NAWACITApost.com - Perhimpunan Hotel dan Restoran Indonesia (PHRI) Daerah Istimewa Yogyakarta (DIY) meminta agar seluruh anggotanya melakukan pengelolaan sampah mandiri dengan pemilahan dan sebagainya. Saat ini, jumlah anggota yang tergabung dalam PHRI DIY berjumlah lebih dari 400 hotel dan resto.
“Jauh sebelum penutupan TPST Piyungan beberapa waktu lalu, kami dari PHRI menginstruksikan anggota kami sekitar 400 hotel dan restoran yang tersebar di seluruh DIY untuk melakukan pengelolaan sampah sesuai dengan SOP," Ketua PHRI DIY Deddy Pranowo Eryono, Selasa (19/9/2023).
Menurut Deddy, sampah organik dan non organik harus dipilah-pilah sejak dari resto atau hotel. "Beberapa waktu lalu TPST Piyungan ditutup kami juga ingatkan lagi untuk pengelolaan sampah,” ujar Deddy.
Deddy mengaku belum bisa memastikan terkait volume sampah yang dihasilkan tiap harinya oleh hotel dan resto anggota PHRI DIY. Namun, Deddy mengungkapkan bahwa sampah hotel dan restoran di DIY lebih besar sampah organik daripada sampah anorganik.
Sampah organik, kata Deddy, sesuai SOP Kemenparekraf, wajib dilakukan pengelolaan. Salah satu pengelolaannya yaitu dengan menggunakan metode lubang biopori.
“Bagi hotel dan resto yang memiliki lahan yang cukup, sudah mulai menerapkan pengolahan sampah dengan metode biopori ini. Namun, bagi hotel dan resto yang tidak memiliki lahan, ada yang memanfaatkan lahan warga dengan CSR di sekitar hotel dan resto,” kata dia.
Seperti diketahui, DIY belakangan ini menjadi sorotan lantaran disebut-sebut sebagai daerah yang mengalami darutat sampah. Bahkan, diproyeksikan pada tahun 2023 timbulan sampah di Kota Yogyakarta mencapai 336,11 ton/hari.
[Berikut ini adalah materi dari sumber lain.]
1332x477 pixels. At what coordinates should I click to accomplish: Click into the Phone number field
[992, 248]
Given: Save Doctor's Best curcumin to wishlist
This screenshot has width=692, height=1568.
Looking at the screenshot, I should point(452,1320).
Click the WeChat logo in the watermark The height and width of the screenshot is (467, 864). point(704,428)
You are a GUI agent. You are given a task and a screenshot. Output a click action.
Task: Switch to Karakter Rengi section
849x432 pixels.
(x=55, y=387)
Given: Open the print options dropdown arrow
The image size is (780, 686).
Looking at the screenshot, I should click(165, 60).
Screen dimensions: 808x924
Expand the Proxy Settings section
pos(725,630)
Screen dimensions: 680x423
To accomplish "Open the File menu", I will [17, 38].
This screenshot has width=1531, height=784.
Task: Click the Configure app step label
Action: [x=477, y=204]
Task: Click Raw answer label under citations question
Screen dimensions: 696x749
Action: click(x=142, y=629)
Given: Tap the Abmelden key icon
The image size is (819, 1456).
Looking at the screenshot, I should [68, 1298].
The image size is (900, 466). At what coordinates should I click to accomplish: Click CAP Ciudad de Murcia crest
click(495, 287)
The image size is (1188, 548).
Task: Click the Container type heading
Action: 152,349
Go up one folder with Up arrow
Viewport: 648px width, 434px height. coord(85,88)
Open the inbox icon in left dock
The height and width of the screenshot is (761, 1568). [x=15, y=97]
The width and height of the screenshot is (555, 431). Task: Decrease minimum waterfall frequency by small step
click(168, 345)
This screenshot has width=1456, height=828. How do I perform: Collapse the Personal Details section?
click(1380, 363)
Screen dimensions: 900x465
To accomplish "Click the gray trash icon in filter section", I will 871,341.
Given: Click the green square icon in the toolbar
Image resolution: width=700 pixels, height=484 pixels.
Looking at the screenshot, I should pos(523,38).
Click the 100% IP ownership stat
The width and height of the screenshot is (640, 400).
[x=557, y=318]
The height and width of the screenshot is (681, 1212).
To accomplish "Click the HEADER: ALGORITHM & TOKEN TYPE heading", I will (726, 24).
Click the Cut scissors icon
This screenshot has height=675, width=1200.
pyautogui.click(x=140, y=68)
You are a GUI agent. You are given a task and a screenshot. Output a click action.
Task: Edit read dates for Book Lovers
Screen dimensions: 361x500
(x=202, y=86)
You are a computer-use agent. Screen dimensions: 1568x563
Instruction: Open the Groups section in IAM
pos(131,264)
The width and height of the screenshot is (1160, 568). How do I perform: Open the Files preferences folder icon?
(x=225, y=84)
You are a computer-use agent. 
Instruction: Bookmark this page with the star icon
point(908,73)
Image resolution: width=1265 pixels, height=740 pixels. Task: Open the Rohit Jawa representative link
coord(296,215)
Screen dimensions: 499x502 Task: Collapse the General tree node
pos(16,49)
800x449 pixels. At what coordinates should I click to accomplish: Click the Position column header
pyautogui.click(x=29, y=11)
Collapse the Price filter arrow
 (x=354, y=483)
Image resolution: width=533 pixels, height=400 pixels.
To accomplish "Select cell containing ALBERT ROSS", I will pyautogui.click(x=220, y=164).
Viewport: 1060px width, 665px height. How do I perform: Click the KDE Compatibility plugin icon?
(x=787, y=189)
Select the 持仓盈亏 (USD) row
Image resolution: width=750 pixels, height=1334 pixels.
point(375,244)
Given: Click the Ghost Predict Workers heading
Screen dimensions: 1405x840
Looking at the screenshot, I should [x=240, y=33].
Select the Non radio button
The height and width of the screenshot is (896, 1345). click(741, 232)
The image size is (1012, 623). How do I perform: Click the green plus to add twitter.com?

Keterbatasan lahan di wilayah Kota Yogyakarta yang hanya 32,8 km² menjadikan sangat sulit dalam penyediaan lokasi pengolahan dan pemrosesan. Di sisi lain, darurat sampah ini juga sebagai dampak dari penutupan TPA Regional Piyungan mulai 23 Juli-5 September 2023.
Warga menjadi terkendala dalam membuang sampah. Sehingga muncul sampah liar yang tertumpuk di pinggir jalan. Meski demikian, Dinas Lingkungan Hidup (DLH) Kota Yogyakarta tetap menargetkan pengurangan sampah pada tahun 2023 sebesar 50,42 ton/hari.